At this point, I decided to do a pg_dump
in production, replayed it on the dev side, (partially) applied the migrations, served it, and then tried to log in with my user that I use on the production version, but I get the following error:
django.contrib.auth.models.User.account.RelatedObjectDoesNotExist: User has no account.
I figured out that my user in the auth_user
table has no corresponding entry in the account_account
table using the SQL statement below:
SELECT * FROM account_account AS a JOIN auth_user AS u ON a.user_id = u.id;
The problem is that this is true for the app running in production as well and yet it still works. Now, I was able to get it to work by simply adding a corresponding entry to account_account
,
SELECT id FROM auth_user WHERE username = 'my_username'; --> 27
INSERT INTO account_account(id, timezone, language, user_id)
VALUES (107,'','en', 27);
but even though we don’t have many users, this won’t be fun to do with each of them. (Um, should I just repeat this with every user?

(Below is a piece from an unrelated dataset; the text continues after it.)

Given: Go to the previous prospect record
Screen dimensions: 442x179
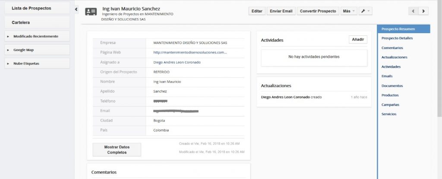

Should this be a migration? ) Anyway, at this point I’m just curious where (i.e., which version) this change in behaviour was introduced.
(I’m learning SQL, PostgreSQL, Python, and Django together on this “mission”, and had quite a ride so far even just getting things up to date. Nonetheless, I have tremendous respect for all of you making this framework so user friendly and the documentation is great. Thank you!)